William Alwyn (1905–1985)
Symphony No. 4 • Sinfonietta for String Orchestra
William Alwyn was born in Northampton on the 7th
November 1905. He studied at the Royal Academy of
Music in London, where, at the age of 21, he was
appointed Professor of Composition, a position which
he held for nearly thirty years. Amongst his works are
five symphonies, concertos for flute, oboe, violin, and
harp and two piano concertos, various descriptive
orchestral pieces, four operas and much chamber,
instrumental and vocal music. In addition to this Alwyn
contributed nearly two hundred scores for the cinema.

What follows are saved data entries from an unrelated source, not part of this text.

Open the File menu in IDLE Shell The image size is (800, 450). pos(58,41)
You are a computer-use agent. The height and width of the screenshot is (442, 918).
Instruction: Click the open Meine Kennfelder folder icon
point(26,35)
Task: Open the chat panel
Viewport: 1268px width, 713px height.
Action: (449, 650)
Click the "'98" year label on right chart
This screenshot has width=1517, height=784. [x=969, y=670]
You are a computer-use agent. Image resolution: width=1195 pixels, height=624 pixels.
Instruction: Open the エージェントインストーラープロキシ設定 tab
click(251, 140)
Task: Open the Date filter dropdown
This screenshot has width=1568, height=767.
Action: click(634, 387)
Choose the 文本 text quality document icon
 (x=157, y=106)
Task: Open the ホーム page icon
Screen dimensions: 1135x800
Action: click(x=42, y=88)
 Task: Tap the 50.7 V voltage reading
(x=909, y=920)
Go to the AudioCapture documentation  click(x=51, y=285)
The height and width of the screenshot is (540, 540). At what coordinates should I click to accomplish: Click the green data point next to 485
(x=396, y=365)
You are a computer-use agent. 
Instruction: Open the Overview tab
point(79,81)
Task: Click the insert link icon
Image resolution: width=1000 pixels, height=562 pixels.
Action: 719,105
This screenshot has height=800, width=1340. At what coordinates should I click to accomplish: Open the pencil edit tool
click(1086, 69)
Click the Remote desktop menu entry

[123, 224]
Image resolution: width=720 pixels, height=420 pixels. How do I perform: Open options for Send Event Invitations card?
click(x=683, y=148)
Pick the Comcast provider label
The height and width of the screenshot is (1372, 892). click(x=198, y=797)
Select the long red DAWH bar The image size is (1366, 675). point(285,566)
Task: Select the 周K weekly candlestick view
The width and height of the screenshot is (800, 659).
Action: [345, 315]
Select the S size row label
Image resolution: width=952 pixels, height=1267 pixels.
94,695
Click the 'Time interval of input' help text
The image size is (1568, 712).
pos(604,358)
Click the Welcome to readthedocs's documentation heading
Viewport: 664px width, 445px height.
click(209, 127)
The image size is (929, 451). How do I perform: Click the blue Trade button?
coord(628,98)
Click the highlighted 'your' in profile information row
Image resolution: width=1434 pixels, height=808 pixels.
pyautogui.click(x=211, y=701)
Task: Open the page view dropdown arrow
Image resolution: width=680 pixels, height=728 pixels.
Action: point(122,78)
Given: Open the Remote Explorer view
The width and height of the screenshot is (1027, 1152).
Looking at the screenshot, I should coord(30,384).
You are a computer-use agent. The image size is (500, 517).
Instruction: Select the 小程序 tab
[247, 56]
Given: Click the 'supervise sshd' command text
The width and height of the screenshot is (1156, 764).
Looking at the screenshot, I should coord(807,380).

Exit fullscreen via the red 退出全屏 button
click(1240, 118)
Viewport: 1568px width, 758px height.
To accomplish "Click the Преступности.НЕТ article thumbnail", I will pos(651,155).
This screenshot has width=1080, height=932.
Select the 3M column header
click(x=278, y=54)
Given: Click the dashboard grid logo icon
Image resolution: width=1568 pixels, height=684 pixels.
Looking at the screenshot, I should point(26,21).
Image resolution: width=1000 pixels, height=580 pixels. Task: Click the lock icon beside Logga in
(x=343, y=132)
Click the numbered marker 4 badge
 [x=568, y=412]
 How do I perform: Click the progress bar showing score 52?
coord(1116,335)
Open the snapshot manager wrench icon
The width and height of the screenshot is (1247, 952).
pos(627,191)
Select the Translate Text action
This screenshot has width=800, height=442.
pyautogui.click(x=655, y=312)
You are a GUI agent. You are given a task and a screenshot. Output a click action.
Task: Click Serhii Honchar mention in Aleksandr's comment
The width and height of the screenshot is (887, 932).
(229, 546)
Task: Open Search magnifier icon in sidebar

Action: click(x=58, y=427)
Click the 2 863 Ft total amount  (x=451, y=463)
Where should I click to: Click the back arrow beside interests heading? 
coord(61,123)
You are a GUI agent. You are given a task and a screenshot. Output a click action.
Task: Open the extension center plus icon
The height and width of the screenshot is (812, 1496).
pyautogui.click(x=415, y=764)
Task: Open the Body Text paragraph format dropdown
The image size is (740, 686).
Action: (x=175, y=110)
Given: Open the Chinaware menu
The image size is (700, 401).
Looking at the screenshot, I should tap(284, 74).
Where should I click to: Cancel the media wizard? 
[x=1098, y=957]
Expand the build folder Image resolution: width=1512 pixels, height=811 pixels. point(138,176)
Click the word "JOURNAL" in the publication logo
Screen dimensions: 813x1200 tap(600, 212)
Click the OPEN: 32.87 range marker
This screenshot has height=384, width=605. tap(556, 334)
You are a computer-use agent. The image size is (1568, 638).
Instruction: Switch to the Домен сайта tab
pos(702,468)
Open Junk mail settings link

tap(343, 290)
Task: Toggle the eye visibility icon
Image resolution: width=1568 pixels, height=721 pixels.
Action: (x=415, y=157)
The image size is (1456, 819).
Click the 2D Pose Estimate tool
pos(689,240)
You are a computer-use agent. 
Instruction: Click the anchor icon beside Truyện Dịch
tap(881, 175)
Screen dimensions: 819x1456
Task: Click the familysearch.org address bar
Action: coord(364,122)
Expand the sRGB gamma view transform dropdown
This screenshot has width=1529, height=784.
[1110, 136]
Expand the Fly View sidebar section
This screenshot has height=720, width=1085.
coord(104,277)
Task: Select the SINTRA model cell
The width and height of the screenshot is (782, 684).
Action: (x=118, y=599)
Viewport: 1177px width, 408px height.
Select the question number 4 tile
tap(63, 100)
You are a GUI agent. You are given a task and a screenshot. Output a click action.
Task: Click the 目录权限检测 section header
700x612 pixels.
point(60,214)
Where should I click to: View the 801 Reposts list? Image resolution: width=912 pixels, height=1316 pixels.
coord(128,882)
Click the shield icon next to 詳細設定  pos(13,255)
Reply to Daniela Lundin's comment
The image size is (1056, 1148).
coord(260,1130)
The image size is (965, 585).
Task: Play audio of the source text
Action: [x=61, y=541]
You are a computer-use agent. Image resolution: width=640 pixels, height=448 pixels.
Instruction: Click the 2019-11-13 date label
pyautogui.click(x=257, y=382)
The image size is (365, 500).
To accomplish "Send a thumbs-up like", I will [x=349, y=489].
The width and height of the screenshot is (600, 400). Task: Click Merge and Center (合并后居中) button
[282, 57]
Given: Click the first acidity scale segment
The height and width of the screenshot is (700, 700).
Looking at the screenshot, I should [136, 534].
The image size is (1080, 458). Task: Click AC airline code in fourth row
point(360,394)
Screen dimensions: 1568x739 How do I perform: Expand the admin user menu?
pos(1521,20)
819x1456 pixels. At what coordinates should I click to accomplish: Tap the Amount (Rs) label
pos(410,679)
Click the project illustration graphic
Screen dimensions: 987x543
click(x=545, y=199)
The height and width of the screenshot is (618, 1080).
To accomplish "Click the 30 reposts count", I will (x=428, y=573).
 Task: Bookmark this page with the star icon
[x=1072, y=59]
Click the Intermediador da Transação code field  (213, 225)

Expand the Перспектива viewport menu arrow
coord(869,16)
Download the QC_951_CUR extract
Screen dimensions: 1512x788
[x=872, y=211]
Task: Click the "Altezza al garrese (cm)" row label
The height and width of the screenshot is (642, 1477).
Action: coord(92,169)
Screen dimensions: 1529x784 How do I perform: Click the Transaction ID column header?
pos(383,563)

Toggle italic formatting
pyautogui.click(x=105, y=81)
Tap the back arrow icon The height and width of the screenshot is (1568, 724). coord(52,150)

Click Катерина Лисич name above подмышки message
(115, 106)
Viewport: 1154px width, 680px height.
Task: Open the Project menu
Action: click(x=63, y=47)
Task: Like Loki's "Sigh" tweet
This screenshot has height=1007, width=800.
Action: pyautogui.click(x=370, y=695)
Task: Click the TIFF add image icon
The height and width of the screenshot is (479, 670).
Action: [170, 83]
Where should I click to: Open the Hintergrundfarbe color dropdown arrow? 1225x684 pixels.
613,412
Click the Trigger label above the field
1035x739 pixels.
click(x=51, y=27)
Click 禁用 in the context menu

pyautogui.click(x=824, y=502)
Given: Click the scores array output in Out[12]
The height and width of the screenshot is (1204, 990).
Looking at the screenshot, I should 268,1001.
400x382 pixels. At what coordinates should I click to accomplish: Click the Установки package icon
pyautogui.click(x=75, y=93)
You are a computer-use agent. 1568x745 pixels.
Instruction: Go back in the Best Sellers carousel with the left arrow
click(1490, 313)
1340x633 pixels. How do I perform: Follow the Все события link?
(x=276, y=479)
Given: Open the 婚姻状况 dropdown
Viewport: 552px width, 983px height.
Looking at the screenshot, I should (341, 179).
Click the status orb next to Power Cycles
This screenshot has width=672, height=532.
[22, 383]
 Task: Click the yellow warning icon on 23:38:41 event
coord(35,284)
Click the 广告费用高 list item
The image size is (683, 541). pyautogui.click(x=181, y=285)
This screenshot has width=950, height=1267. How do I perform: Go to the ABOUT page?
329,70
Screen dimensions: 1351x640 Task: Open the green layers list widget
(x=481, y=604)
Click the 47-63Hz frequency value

He began his career in this medium in 1936, writing
music for documentaries. In 1941 he wrote his first
feature length score for Penn of Pennsylvania. Other
notable film scores include the following: Desert
Victory, The Way Ahead, The True Glory, Odd Man Out,
The History Of Mr Polly, The Fallen Idol, The Rocking
Horse Winner, The Crimson Pirate, The Million Pound
Note, The Winslow Boy, The Card, and A Night To
Remember. In recognition of his services to the film
medium he was made a Fellow of the British Film
Academy, the only composer ever to have received this
honour. His other appointments include serving as
chairman for the Composers’ Guild of Great Britain,
which he had been instrumental in forming, in 1949,
1950 and 1954. He was a Director of the Mechanical
Copyright Protection Society, a Vice-President of the
Society for the Promotion of New Music (S.P.N.M.) and
Director of the Performing Rights Society. For many
years he was one of the panel reading new scores for the
BBC. The conductor, Sir John Barbirolli, championed
his first four symphonies and the First Symphony is
dedicated to him.
Alwyn spent the last 25 years of his life in
Blythbough, Suffolk, where, in those tranquil
surroundings, he concentrated on two operas, Juan, or
the Libertine and Miss Julie. In addition to chamber and
vocal music, he composed his last major orchestral
works there, the Concerto Grosso No. 3, commissioned
as a tribute to Sir Henry Wood on the centenary of his
birth in 1964 and first performed at the London
Promenade Concerts that year by the BBC Symphony
Orchestra conducted by the composer, the Sinfonietta
for String Orchestra in 1970 and the Symphony No. 5
‘Hydriotaphia’ during 1972-73. In 1978 he was awarded
a CBE in recognition of his services to music. When not
writing music he spent his time painting and writing
poetry and an autobiography entitled Winged Chariot.
He died on the 11th September 1985 just two months
before his eightieth birthday.
Symphony No. 4, completed in 1959, forms the
epilogue to Alwyn’s projected cycle of four symphonies
which he had begun in 1948, and had taken him a decade
to complete. Another symphony (No. 5, Hydriotaphia)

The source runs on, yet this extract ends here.